Israeli officials are not commenting on the current standoff in the Palestinian territories. Foreign Minister Tzipi Livni instructed fellow ministers and their staff not to discuss the Palestinian document or the referendum idea.

“This is an internal Palestinian issue which Israel obviously follows closely,” said David Siegel, spokesman for the Israeli Embassy in Washington. “It is important to keep in mind, however, the three conditions posed by the international community to engaging with Hamas.” Israel and its Western allies have been demanding that Hamas recognize Israel’s right to exist, renounce terrorism and accept all past agreements between Israel and the Palestine Liberation Organization. An Israeli official, speaking on condition of anonymity, said that the “prisoners’ document” clearly falls short of these conditions. “It will be difficult [for the Palestinians] to convince anyone in the West that this can be a basis for anything,” the official said.

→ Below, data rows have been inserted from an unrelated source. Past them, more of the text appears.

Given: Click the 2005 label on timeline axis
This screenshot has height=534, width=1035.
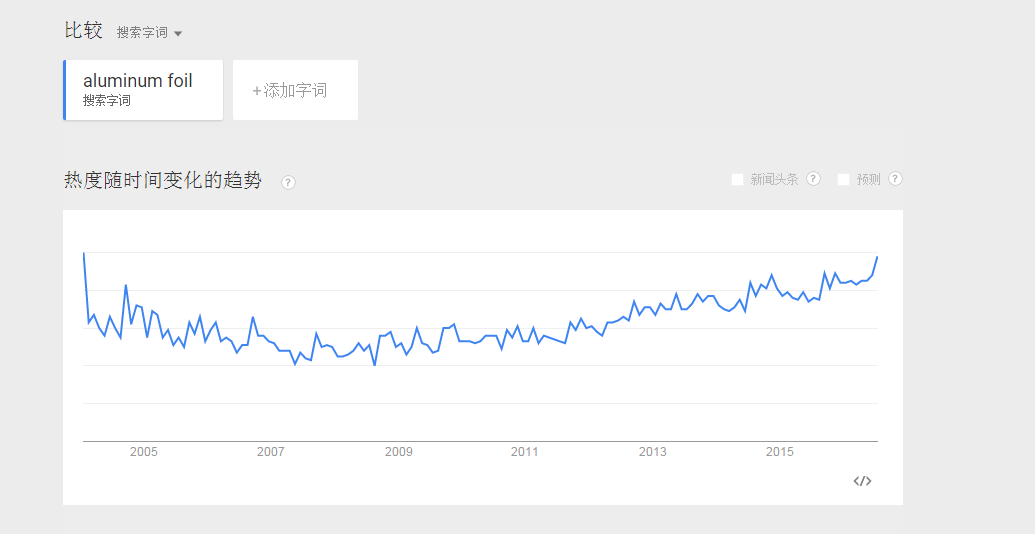Looking at the screenshot, I should pyautogui.click(x=143, y=452).
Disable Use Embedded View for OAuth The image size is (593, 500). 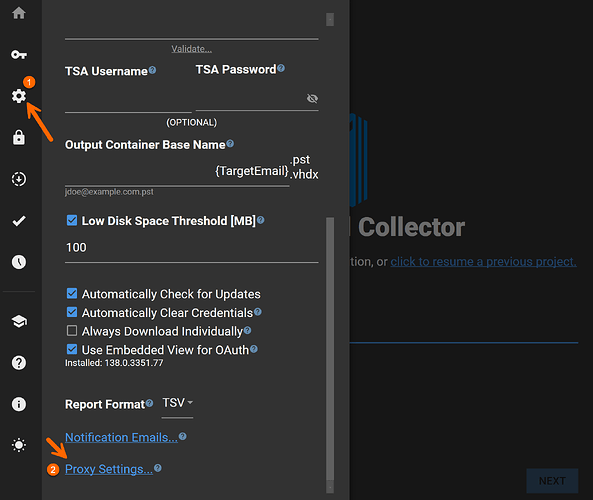click(x=72, y=349)
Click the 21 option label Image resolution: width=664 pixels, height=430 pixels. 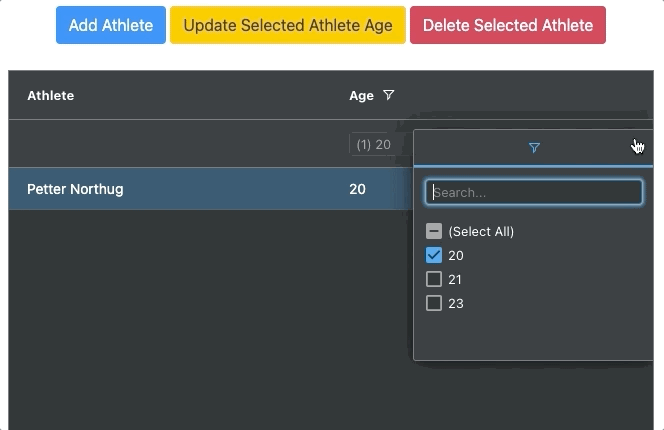(456, 279)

Even if the United States and its allies end up rejecting the document as a basis for negotiations, Abbas had good reason to embrace it, observers say. One Palestinian public-opinion poll found that at least 80% of the respondents said they supported the document. Many may support it because the platform offers a way to reduce internal clashes and boost public security, but, surveys suggest, most Palestinians do support talks with Israeli and recognize Israel in the 1967 borders.

Abbas is not only playing the referendum card with an eye on Hamas, said Gidi Greenstein, founder and president of the Re’ut Institute, a private Israeli think tank. The Palestinian leader, Greenstein said, is also responding to Israeli Prime Minister Ehud Olmert’s expressed willingness to negotiate with Abbas only if he delivers on the requirements of the internationally sponsored road map peace plan. The plan, shepherded by the international diplomatic quartet of the United States, the United Nations, the European Union and Russia, calls for the “Palestinian Authority security apparatus” to begin “sustained, targeted, and effective operations aimed at confronting all those engaged in terror and dismantlement of terrorist capabilities and infrastructure.”

Both Olmert and Abbas, according to Greenstein, know that the Palestinian president cannot deliver on this demand — which, Greenstein said, is why Olmert, who was elected on a platform of unilateralism, insists that implementation of the road map be a condition for negotiating with Abbas. The Palestinian leader is seeking a way out of the road map, and believes that neutralizing Hamas might create enough international pressure on Olmert to negotiate unconditionally with the Palestinian leadership.

While some see Abbas’s move as a “major junction in Palestinian politics,” in the words of former Shin Bet chief Ayalon, others say it has very little chance of producing any significant movement. Carnegie’s Brown said he sees a very high likelihood that instead of securing intra-Palestinian calm, the showdown could “spin out of control” and exacerbate the already chaotic violence on the streets of Gaza.

Aaron Miller, a former Middle East negotiator at the State Department and now a scholar at Washington’s Woodrow Wilson International Center for Scholars, predicted that Abbas’s attempt to produce a diplomatic breakthrough is likely to be either eroded in endless internal Palestinian deliberations or overtaken by the abundance of “distractions and background noise all around.”

According to Miller, because Israel’s prime minister has no interest in a negotiated solution with the Palestinians, and because it is impossible to achieve a “unified Palestinian position that would represent a credible approach, even as an opening position in negotiations,” Israeli and American officials can sit back, “bemused and fascinated by the ongoing tic-toc between Hamas and Fatah” without having to make any difficult decisions.